Abstract

This comment proposes a new, unified approach to practically apply the Establishment Clause to public displays of religious symbols. The use of a particularized set of factors will lead to more consistent and coherent court decisions. The proposed method is considered and applied to the integration of the Latin cross in war memorials, with a focus on the Mount Soledad Memorial in San Diego. Recently, the Second Circuit issued an opinion holding that the Cross at Ground Zero could remain where it stands in the 9/11 museum, and in doing so, the court interpreted the religious symbol in a different way than the Ninth Circuit had regarding the Mount Soledad cross. The use of the new, unified approach will at least partially relieve courts of this surmountable task of interpreting what exactly a cross means.

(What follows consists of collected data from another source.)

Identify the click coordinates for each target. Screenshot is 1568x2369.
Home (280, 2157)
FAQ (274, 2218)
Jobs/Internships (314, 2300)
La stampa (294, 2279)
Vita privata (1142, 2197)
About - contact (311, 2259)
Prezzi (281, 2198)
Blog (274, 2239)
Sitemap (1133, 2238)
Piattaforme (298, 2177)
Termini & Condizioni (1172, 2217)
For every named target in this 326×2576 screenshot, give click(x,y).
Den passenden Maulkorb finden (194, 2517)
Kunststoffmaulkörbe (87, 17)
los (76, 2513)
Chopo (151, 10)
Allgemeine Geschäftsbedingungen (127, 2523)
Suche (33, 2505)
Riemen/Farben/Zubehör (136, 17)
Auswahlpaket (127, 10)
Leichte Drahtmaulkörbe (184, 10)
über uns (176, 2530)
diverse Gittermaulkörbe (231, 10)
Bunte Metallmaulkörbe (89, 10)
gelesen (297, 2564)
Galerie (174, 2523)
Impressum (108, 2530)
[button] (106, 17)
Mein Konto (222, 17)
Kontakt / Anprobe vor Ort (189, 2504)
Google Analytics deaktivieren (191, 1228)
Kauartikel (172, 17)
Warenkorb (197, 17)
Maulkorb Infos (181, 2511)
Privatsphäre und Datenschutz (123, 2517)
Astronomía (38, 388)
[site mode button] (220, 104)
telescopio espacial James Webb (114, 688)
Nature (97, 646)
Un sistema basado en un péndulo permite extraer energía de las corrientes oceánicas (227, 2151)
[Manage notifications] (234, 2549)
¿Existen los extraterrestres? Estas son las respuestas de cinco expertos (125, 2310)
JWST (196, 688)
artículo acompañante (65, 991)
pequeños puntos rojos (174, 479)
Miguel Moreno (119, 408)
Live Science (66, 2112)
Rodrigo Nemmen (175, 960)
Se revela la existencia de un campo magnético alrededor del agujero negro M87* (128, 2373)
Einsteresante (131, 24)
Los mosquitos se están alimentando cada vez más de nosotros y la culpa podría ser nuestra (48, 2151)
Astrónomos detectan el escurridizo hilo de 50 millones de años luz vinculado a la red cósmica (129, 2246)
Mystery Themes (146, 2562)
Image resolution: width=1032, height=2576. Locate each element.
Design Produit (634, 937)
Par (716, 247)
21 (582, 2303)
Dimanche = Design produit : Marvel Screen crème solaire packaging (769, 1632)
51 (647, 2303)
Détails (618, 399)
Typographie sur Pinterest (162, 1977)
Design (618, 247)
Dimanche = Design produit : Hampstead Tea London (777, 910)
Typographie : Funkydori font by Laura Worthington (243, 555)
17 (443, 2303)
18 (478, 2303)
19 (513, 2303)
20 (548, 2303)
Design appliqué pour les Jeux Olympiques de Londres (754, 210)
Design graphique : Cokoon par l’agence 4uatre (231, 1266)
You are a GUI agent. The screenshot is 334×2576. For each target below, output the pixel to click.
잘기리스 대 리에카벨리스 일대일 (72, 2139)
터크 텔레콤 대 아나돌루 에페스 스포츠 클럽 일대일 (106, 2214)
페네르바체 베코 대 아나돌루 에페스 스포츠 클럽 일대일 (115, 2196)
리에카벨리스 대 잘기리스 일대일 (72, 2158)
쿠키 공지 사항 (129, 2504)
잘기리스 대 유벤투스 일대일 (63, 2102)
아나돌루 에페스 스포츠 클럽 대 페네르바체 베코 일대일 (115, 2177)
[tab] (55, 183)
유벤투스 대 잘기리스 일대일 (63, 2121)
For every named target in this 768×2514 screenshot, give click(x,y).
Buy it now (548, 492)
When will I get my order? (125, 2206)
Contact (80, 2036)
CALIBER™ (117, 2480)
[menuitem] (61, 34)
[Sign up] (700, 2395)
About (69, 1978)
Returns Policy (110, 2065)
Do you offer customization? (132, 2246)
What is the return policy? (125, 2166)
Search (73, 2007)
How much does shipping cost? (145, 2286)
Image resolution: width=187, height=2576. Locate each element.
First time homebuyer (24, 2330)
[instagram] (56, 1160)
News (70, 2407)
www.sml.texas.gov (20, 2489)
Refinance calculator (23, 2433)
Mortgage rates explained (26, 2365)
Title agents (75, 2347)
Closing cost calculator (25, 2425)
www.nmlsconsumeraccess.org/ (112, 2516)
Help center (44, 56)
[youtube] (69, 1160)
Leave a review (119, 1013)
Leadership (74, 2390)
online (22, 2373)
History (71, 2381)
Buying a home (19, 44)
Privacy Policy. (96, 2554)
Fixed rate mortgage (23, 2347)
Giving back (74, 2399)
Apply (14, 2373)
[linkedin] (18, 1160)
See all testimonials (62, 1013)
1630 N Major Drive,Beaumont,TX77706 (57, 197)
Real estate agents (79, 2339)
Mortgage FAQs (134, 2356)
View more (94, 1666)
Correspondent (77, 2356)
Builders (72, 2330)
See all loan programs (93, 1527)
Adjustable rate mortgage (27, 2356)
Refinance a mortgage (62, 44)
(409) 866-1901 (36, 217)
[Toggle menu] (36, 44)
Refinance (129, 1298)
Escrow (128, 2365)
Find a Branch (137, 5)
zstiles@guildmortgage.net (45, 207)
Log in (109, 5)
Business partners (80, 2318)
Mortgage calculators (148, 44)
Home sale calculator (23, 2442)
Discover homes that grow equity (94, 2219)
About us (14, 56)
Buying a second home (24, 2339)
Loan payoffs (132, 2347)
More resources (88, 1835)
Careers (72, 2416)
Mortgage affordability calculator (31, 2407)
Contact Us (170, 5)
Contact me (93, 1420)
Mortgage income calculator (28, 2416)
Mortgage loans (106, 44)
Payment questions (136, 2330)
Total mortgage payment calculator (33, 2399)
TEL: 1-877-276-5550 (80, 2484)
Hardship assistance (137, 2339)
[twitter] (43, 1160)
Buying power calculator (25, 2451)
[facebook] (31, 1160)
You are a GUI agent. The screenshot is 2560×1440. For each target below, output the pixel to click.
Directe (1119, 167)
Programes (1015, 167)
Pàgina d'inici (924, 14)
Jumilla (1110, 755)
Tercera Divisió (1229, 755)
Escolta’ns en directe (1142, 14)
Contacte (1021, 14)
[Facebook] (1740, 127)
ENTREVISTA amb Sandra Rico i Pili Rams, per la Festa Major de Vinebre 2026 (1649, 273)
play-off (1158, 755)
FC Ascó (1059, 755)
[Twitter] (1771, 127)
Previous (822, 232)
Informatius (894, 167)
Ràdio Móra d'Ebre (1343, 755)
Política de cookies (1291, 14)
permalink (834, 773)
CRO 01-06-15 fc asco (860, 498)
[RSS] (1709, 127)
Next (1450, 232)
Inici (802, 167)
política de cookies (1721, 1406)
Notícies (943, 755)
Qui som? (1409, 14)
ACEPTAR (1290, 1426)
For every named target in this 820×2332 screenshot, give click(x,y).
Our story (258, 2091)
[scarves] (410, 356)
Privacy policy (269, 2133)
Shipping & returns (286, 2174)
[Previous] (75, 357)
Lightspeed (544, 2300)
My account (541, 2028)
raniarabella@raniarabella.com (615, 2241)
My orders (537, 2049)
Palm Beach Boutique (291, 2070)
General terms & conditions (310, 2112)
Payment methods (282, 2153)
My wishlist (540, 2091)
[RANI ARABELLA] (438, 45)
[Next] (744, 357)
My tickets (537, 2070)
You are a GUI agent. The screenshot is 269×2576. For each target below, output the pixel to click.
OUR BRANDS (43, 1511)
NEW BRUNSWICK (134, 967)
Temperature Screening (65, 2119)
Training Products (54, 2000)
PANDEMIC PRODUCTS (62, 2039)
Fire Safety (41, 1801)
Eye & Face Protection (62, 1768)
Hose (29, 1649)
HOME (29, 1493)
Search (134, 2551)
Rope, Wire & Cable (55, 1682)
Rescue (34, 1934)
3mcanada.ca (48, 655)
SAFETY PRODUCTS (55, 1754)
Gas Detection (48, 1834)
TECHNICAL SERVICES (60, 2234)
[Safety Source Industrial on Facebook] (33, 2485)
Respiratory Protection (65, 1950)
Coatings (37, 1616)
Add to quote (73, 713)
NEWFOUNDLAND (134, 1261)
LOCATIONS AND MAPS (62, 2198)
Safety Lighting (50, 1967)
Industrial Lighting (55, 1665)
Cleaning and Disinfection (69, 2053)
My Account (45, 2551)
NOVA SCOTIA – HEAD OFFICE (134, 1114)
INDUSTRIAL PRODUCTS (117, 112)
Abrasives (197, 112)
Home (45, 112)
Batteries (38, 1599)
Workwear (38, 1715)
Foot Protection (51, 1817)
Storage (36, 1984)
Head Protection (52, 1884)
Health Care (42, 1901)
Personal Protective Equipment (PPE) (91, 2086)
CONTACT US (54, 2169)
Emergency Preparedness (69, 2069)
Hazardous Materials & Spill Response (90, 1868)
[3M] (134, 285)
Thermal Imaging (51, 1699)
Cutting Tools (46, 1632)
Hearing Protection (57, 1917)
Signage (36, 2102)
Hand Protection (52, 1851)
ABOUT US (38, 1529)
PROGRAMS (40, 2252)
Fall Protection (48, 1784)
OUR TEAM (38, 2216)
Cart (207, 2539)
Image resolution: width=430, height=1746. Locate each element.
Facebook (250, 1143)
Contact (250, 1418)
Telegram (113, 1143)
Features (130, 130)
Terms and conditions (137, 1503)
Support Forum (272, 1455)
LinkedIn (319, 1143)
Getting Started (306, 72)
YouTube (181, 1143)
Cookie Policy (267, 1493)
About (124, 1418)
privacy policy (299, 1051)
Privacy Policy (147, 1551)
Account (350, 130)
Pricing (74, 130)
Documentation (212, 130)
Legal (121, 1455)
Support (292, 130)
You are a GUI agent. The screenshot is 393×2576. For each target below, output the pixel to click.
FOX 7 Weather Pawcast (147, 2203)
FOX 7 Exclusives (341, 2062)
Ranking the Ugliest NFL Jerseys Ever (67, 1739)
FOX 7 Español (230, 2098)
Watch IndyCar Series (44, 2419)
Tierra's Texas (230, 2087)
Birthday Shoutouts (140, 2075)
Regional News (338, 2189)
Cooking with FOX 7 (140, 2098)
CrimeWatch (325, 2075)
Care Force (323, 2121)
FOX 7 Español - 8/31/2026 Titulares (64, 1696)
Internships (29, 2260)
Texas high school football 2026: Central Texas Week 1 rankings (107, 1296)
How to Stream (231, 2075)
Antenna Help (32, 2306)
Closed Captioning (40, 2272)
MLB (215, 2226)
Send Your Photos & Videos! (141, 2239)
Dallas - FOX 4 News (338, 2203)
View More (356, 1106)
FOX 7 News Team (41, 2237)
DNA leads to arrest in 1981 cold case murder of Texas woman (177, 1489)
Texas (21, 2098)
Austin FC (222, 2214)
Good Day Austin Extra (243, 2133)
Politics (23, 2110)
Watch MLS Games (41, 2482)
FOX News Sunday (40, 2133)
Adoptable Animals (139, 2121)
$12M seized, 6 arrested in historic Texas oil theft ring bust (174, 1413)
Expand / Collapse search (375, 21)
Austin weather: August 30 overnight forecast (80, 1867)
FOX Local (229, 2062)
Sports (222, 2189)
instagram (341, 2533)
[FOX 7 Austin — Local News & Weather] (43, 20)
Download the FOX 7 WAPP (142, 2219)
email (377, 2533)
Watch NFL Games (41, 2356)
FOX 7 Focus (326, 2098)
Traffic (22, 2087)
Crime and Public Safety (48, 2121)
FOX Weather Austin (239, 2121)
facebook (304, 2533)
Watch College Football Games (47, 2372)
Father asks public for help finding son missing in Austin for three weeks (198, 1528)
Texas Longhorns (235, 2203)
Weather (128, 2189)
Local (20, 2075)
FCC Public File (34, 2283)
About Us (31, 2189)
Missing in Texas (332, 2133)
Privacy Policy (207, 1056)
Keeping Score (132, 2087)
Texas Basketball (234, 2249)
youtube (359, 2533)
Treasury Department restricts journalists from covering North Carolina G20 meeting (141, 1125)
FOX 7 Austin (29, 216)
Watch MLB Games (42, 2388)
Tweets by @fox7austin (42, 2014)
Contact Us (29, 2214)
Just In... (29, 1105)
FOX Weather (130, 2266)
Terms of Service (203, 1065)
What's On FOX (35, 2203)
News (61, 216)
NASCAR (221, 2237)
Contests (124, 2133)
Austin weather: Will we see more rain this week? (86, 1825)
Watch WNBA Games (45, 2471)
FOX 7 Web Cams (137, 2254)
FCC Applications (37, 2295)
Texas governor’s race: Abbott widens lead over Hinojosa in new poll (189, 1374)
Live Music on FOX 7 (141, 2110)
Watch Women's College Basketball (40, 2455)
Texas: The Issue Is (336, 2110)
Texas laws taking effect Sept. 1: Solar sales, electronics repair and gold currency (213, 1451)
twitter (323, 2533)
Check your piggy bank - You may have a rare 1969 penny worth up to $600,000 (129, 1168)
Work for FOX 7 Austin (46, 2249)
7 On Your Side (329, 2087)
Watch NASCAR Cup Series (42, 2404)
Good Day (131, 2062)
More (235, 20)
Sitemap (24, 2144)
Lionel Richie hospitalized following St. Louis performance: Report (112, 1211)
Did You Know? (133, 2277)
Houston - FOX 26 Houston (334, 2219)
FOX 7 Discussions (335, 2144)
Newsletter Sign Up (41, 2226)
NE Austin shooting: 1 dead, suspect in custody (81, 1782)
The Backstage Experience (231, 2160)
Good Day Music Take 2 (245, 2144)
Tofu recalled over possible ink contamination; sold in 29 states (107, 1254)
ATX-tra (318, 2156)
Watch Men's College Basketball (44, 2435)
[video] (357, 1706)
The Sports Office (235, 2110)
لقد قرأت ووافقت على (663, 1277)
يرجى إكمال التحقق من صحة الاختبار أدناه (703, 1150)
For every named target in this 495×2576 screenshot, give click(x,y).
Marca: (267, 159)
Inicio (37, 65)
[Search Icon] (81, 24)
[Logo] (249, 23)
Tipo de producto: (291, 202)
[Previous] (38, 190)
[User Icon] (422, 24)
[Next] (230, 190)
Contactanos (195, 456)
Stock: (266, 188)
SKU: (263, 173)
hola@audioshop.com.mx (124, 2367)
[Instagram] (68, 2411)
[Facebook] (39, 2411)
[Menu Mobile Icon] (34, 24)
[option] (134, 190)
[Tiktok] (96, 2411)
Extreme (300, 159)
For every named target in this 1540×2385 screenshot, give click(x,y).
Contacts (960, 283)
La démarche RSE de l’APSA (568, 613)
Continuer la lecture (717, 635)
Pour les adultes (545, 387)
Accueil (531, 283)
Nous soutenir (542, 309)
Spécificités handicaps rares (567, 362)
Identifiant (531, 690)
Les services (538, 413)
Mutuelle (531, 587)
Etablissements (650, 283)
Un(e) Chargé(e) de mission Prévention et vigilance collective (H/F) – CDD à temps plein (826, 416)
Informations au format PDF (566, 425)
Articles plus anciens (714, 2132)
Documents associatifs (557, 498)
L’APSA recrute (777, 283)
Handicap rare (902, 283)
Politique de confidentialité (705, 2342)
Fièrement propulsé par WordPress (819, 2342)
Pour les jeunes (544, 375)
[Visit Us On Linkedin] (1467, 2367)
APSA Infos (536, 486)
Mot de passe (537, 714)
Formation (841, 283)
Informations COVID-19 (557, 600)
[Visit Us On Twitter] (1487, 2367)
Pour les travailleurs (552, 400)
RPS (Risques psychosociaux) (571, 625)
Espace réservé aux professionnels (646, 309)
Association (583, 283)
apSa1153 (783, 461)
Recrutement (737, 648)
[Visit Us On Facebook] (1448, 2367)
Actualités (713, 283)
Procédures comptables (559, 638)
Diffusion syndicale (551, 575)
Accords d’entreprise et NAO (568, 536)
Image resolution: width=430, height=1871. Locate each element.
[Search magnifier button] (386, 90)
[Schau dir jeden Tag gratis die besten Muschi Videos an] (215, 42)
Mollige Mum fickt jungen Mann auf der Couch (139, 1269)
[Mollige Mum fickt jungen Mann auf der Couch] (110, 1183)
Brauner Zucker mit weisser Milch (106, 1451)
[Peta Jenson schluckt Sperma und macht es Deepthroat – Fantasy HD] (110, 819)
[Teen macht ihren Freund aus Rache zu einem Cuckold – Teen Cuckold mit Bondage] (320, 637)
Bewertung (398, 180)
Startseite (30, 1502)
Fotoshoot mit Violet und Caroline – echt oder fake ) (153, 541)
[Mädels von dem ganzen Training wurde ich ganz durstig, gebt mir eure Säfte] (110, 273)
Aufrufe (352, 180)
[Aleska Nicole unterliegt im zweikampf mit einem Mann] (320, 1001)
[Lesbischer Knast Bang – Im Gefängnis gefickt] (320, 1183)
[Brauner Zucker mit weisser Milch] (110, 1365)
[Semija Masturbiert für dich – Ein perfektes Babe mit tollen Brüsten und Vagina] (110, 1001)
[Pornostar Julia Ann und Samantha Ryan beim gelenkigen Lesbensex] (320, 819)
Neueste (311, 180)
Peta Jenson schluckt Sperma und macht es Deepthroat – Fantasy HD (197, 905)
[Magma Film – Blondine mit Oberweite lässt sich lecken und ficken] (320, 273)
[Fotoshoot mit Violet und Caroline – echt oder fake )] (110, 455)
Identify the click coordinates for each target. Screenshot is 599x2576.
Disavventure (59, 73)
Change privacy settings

The test will allow courts to determine whether the cross is related to the display in a way that allows the religious symbol to stand as an integrated part of a secular display. The proposed approach considers whether (1) a state actor erected the symbol; (2) the symbol had a legitimate secular purpose; (3) the history and context of the symbol supported the secular purpose; (4) the government’s use of the symbol is coercive; and (4) excessive entanglement of government and religion. These factors are designed to allow lower courts to continue using a fact-intensive analysis, but the application of these factors clarifies the analysis and the results. Most likely, the Supreme Court will chose to clarify the Establishment Clause jurisprudence, and this proposed approach incorporates pieces of each of the four tests — the Lemon Test, the Endorsement Test, the Coercion Test, and the Van Orden Test — to clarify the convoluted doctrine.